** TASK INPUTS follows **
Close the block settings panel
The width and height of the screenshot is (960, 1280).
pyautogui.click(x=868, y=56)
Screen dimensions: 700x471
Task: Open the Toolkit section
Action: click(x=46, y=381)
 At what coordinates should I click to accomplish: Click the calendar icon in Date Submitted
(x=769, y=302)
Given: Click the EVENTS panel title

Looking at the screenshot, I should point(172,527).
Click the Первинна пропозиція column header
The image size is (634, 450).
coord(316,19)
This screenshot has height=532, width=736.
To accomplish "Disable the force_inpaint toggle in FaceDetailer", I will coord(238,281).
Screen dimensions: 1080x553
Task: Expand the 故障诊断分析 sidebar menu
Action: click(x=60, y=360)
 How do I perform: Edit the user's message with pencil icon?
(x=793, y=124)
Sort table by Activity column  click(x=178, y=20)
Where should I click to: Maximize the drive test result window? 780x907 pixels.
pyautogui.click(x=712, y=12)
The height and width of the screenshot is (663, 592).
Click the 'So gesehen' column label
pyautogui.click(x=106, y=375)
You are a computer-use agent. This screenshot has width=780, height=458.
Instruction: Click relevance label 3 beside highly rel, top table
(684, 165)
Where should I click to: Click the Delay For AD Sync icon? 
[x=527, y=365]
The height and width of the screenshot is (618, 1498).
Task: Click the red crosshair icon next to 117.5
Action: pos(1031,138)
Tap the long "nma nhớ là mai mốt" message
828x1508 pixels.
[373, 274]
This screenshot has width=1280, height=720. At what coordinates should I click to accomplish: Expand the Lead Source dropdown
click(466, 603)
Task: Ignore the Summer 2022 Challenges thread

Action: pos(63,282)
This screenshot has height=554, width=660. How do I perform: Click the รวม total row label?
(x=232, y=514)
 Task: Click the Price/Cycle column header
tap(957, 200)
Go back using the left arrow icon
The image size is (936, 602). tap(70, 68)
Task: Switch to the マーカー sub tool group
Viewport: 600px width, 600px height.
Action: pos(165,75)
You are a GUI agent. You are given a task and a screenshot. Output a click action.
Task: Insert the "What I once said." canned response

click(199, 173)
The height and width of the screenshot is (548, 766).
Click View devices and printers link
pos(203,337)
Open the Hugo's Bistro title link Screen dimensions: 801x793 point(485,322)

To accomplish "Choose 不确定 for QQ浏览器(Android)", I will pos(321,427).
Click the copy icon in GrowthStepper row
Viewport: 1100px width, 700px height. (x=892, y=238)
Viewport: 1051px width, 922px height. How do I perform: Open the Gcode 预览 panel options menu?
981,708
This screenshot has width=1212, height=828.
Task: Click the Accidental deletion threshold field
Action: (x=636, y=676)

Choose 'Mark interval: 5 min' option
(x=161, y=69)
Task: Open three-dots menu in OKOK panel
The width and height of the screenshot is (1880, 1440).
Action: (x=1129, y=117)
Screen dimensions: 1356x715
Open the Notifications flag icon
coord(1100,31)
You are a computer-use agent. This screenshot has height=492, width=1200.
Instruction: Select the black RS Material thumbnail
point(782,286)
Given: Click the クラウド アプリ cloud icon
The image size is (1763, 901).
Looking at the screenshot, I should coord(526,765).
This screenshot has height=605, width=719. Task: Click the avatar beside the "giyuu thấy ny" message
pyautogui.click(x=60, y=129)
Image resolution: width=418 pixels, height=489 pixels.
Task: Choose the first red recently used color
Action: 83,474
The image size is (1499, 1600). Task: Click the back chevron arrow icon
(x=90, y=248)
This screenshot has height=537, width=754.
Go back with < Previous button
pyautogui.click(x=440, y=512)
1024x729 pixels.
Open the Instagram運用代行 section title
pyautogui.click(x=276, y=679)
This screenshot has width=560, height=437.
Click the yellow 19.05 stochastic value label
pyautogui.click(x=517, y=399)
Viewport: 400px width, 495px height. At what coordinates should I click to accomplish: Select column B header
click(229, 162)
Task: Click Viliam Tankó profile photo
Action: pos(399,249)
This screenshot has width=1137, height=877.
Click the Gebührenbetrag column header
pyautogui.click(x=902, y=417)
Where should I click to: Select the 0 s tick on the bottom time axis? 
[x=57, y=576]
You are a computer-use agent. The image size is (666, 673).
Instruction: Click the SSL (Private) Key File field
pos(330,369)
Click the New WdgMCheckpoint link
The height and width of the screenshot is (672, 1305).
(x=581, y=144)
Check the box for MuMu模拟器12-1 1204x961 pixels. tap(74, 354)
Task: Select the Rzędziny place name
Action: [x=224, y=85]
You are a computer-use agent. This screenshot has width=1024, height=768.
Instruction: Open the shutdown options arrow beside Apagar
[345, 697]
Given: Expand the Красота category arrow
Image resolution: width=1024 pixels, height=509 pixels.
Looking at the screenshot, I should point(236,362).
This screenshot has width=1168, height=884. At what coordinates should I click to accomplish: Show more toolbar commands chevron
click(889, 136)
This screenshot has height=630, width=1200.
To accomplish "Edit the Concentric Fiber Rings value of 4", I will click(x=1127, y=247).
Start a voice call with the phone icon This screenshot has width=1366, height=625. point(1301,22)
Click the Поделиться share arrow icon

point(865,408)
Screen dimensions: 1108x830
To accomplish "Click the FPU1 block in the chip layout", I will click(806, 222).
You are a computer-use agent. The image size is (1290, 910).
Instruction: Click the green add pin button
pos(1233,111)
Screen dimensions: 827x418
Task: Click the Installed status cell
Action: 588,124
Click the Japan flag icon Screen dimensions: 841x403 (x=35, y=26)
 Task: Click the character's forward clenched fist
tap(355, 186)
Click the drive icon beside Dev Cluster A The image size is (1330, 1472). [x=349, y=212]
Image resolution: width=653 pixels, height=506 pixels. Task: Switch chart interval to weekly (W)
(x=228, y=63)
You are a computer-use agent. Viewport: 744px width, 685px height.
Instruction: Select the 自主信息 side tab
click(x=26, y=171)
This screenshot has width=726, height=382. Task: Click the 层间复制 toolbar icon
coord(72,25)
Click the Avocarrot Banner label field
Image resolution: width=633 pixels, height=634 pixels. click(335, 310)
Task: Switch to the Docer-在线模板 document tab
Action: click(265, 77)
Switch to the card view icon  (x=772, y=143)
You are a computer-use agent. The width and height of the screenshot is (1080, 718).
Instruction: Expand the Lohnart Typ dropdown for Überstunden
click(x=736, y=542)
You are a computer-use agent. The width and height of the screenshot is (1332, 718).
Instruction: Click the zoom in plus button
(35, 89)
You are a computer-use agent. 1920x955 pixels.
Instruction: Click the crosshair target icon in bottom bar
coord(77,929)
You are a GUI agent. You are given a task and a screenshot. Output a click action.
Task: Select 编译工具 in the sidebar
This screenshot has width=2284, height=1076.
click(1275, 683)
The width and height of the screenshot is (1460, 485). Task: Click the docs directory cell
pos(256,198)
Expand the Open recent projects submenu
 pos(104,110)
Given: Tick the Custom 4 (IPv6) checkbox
** End of TASK INPUTS **
= WHAT IS REQUIRED =
In the material above, find each line containing the word "block" and copy it.

= FINISHED EXERCISE =
Close the block settings panel
To accomplish "Click the FPU1 block in the chip layout", I will click(806, 222).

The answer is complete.